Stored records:
◇ ◇ ◇

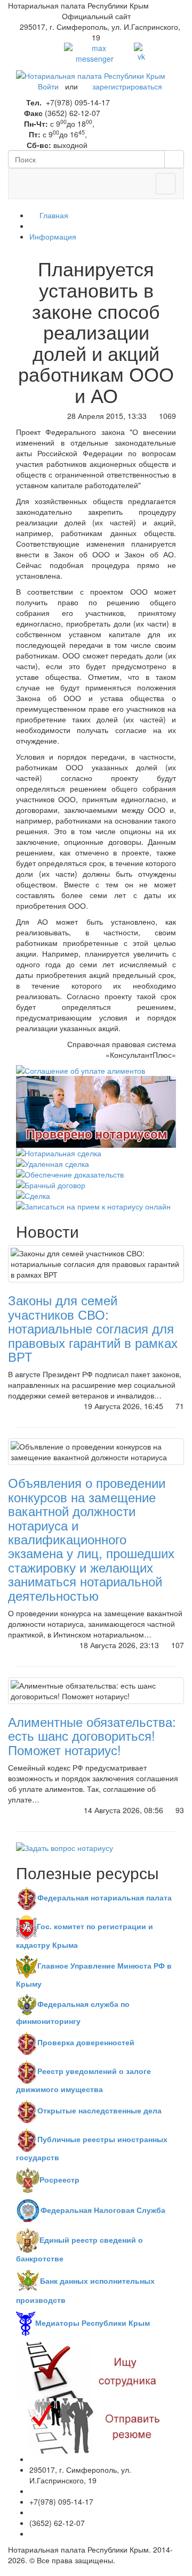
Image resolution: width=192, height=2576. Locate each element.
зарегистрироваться (127, 86)
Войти (48, 86)
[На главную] (90, 74)
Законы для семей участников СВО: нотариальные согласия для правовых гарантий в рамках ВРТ (93, 1327)
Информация (52, 236)
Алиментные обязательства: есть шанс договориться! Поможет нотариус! (92, 1735)
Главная (52, 215)
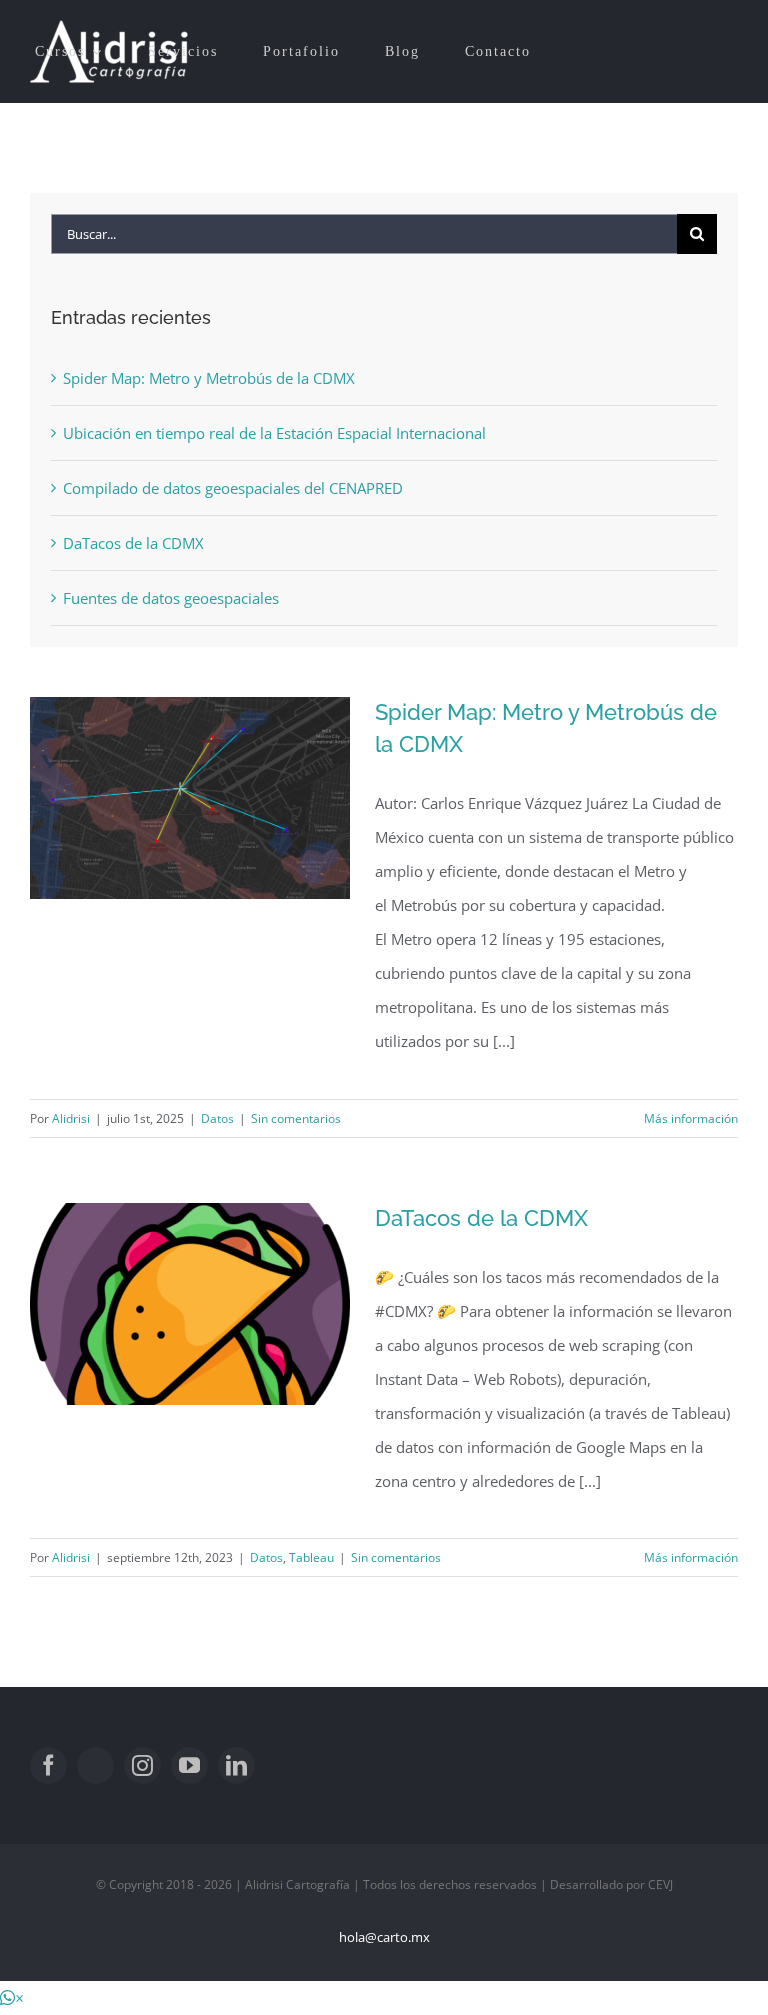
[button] (12, 1998)
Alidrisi (71, 1118)
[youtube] (189, 1765)
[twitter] (95, 1765)
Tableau (311, 1557)
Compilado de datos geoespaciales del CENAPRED (233, 488)
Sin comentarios (296, 1118)
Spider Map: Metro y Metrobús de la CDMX (209, 378)
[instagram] (142, 1765)
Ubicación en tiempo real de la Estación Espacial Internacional (274, 433)
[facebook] (48, 1765)
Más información (691, 1118)
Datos (217, 1118)
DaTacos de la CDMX (481, 1218)
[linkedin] (236, 1765)
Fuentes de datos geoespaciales (171, 598)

◇ ◇ ◇

Exercise description: Among the lines above, find those with the string "CDMX" and copy them.

Solution to the problem:
Spider Map: Metro y Metrobús de la CDMX (209, 378)
DaTacos de la CDMX (481, 1218)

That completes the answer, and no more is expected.